• Assignment
Transcribe all the entries that follow, leaving nothing out.

━━━━

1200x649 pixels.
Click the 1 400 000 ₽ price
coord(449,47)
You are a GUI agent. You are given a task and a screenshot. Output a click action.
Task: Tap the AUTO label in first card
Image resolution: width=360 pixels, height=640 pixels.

━━━━

• Solution below
1200x649 pixels.
Click the 1 400 000 ₽ price
coord(449,47)
You are a GUI agent. You are given a task and a screenshot. Output a click action.
Task: Tap the AUTO label in first card
Image resolution: width=360 pixels, height=640 pixels.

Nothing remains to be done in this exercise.